Sebastian Patzke identifies novel regulator of ciliogenesis
Sebastian Patzke, a post-doc in Trond Stokke’s laboratory at the Department of Radiation Biology at the Institute for Cancer Research, identified CSPP proteins as integral part of primary cilia required for cilia formation. The results are now in press in the journal Molecular Biology of the Cell (journal impact factor: 5.558).
Together with co-workers from the University of Massachusetts and the University of Michigan he reports that CSPP proteins are required for the efficient localization of its binding partner NPHP8/RPGRIP1L/FTM, a cilia protein required for Hh signaling found mutated in cerebello-oculo-renal syndrome type ciliopathies, to the base of the cilium. Yet, similar to the effects of ectopical expression of CSPP-L, cilia length increased in NPHP8 depleted cells, suggesting that CSPP-L recruits its own negative regulator to the ciliary base. These results not only define a new function for CSPP-L but also add to the understanding of NPHP8.

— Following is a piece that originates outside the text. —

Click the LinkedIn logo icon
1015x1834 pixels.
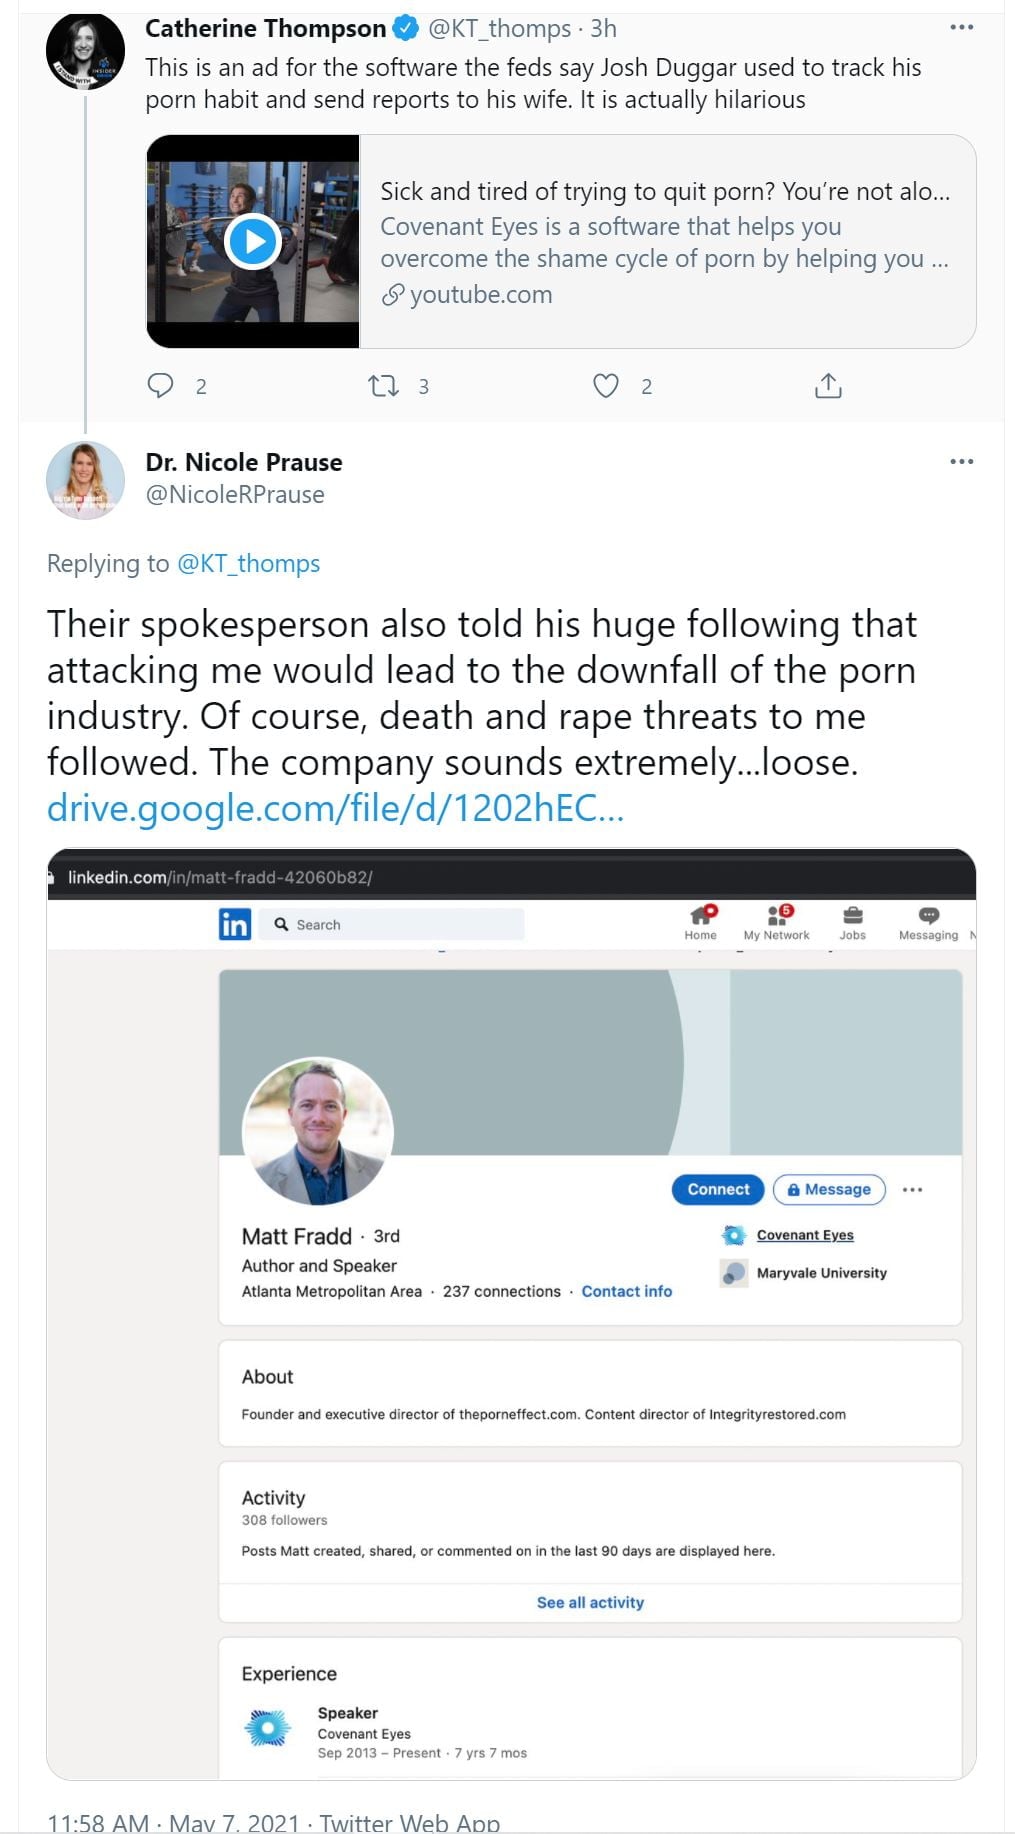point(235,924)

|Fig. text: Immunofluorescence staining of serum starved hTERT-RPE1 cells for CSPP-L (green) and the primary cilium (acetylated tubulin, red). CSPP-L is localized to the basal body (centrosome) and decorates the microtubule axoneme of the primary cilium.|
Primary cilia are "cellular antenna" that co-ordinate a series of signal transduction pathways (incl. Hh, Wnt, and PDGFRα pathways) impinging on cell polarity, cell cycle control and cell migration. Given the functional role of CSPP-L during cell division described earlier by us and others ( Patzke et al., 2005; Patzke et al., 2006; Asiedu et al., 2009) it will be interesting to investigate if similar or distinct protein complexes are involved in the spatiotemporally separated processes of ciliogenesis and cytokinesis. Furthermore, the importance of cilia dependent Hh signaling has been reported in certain skin and brain tumors (Toftgard, 2009). Since CSPP1 expression is found altered in certain carcinomas it will be important to elucidate which function of CSPP proteins contributes to cancer development or progression.

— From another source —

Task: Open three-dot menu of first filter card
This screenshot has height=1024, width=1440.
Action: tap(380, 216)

Asiedu,M., Wu,D., Matsumura,F., and Wei,Q. (2009). Centrosome/spindle pole-associated protein regulates cytokinesis via promoting the recruitment of MyoGEF to the central spindle. Mol. Biol. Cell 20, 1428-1440.
Patzke,S., Hauge,H., Sioud,M., Finne,E.F., Sivertsen,E.A., Delabie,J., Stokke,T., and Aasheim,H.C. (2005). Identification of a novel centrosome/microtubule-associated coiled-coil protein involved in cell-cycle progression and spindle organization. Oncogene 24, 1159-1173.
Patzke,S., Redick,S., Warsame,A., Murga-Zamalloa,C.A., Khanna,H., Doxsey,S.J., and Stokke,T. (2010). CSPP is a ciliary protein interacting with Nephrocystin 8 and required for cilia formation. Mol. Biol. Cell.
Patzke,S., Stokke,T., and Aasheim,H.C. (2006). CSPP and CSPP-L associate with centrosomes and microtubules and differently affect microtubule organization. J. Cell Physiol 209, 199-210.
Toftgard,R. (2009). Two sides to cilia in cancer. Nat. Med. 15, 994-996.
Patzke S, Redick S, Warsame A, Murga-Zamalloa CA, Khanna H, Doxsey S, Stokke T
CSPP Is a Ciliary Protein Interacting with Nephrocystin 8 and Required for Cilia Formation
Mol Biol Cell (in press)